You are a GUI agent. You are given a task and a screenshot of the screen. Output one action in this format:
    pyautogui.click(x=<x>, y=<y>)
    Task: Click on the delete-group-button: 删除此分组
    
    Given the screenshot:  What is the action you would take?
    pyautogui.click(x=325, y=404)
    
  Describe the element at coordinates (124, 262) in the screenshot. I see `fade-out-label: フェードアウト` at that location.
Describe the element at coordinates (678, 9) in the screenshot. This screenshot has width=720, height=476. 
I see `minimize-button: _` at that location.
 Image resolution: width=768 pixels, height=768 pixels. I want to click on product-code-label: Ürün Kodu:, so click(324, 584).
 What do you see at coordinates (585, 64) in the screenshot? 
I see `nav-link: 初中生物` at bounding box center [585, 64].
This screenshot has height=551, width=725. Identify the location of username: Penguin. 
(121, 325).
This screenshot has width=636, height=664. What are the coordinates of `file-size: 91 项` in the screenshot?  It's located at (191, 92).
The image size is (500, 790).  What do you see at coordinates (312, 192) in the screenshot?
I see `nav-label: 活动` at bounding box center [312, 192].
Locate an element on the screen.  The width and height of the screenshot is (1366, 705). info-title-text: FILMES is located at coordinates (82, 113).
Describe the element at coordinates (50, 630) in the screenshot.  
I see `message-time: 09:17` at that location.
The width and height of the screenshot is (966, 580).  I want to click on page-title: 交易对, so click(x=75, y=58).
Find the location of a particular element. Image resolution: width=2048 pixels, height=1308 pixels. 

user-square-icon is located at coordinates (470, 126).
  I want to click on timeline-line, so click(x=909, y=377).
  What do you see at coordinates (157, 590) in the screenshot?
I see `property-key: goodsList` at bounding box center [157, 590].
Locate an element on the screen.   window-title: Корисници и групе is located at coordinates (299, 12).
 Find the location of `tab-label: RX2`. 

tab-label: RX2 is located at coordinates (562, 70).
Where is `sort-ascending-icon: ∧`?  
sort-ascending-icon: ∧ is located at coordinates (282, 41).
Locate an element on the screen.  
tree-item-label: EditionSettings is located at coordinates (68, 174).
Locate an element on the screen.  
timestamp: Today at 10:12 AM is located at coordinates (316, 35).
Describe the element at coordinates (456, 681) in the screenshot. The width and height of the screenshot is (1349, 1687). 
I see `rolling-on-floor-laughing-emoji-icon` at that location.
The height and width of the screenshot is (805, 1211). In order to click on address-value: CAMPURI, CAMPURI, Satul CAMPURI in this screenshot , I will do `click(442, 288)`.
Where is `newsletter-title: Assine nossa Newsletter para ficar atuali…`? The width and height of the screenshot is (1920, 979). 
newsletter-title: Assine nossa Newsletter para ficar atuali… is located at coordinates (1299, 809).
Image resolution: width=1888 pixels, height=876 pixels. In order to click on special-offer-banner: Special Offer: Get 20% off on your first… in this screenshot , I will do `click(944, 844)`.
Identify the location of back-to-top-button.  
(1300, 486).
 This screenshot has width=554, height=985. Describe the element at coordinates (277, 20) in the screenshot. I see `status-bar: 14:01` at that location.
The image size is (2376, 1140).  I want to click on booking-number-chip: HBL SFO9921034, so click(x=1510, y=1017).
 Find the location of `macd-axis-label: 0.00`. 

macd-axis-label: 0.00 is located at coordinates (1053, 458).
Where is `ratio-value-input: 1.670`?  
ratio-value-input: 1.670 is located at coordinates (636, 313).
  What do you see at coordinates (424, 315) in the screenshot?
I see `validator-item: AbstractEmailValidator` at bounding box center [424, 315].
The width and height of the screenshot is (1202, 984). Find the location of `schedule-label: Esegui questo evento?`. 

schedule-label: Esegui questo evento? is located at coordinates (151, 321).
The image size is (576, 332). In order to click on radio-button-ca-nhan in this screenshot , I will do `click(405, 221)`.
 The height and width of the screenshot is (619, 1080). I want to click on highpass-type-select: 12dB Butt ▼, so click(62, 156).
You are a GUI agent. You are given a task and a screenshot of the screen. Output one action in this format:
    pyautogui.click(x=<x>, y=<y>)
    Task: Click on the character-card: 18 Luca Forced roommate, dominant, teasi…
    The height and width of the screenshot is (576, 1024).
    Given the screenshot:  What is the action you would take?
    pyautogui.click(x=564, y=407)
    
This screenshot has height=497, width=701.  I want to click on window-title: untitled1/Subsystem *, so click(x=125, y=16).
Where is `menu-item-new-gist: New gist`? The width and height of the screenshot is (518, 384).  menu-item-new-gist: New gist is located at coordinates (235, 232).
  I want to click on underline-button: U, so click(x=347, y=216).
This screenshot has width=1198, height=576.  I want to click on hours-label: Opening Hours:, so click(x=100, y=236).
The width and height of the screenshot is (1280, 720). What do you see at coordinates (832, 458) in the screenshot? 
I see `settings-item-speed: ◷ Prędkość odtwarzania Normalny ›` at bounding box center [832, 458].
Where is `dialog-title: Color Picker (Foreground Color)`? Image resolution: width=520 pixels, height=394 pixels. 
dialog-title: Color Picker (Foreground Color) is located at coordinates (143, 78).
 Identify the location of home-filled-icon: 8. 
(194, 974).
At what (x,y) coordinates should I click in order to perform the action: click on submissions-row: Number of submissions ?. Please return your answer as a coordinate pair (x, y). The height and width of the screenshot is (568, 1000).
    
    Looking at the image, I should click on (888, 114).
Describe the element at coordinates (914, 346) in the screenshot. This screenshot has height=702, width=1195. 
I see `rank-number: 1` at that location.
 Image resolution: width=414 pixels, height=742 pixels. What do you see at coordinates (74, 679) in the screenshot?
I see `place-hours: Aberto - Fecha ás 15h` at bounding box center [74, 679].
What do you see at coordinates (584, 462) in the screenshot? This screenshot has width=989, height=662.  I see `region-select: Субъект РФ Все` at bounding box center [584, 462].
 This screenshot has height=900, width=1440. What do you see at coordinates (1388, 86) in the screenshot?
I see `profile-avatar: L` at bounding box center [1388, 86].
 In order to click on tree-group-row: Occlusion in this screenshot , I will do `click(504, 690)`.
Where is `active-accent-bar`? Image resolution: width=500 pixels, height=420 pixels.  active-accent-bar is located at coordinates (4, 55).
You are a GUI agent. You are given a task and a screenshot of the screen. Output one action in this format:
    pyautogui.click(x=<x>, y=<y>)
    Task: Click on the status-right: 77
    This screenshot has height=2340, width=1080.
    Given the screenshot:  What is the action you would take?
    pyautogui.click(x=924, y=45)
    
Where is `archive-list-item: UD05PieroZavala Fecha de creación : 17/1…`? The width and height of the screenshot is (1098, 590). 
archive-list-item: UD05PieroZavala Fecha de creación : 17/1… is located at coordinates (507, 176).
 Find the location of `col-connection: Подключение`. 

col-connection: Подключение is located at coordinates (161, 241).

→ PROBLEM TO WORK ON
Copy out everything from the start of the records down through the line that contains "coordinates (82, 113).", with both ends included and every character unchanged.

→ REPLY TO THE TASK
You are a GUI agent. You are given a task and a screenshot of the screen. Output one action in this format:
    pyautogui.click(x=<x>, y=<y>)
    Task: Click on the delete-group-button: 删除此分组
    
    Given the screenshot:  What is the action you would take?
    pyautogui.click(x=325, y=404)
    
  Describe the element at coordinates (124, 262) in the screenshot. I see `fade-out-label: フェードアウト` at that location.
Describe the element at coordinates (678, 9) in the screenshot. This screenshot has width=720, height=476. 
I see `minimize-button: _` at that location.
 Image resolution: width=768 pixels, height=768 pixels. I want to click on product-code-label: Ürün Kodu:, so click(324, 584).
 What do you see at coordinates (585, 64) in the screenshot? 
I see `nav-link: 初中生物` at bounding box center [585, 64].
This screenshot has height=551, width=725. Identify the location of username: Penguin. 
(121, 325).
This screenshot has width=636, height=664. What are the coordinates of `file-size: 91 项` in the screenshot?  It's located at (191, 92).
The image size is (500, 790).  What do you see at coordinates (312, 192) in the screenshot?
I see `nav-label: 活动` at bounding box center [312, 192].
Locate an element on the screen.  The width and height of the screenshot is (1366, 705). info-title-text: FILMES is located at coordinates (82, 113).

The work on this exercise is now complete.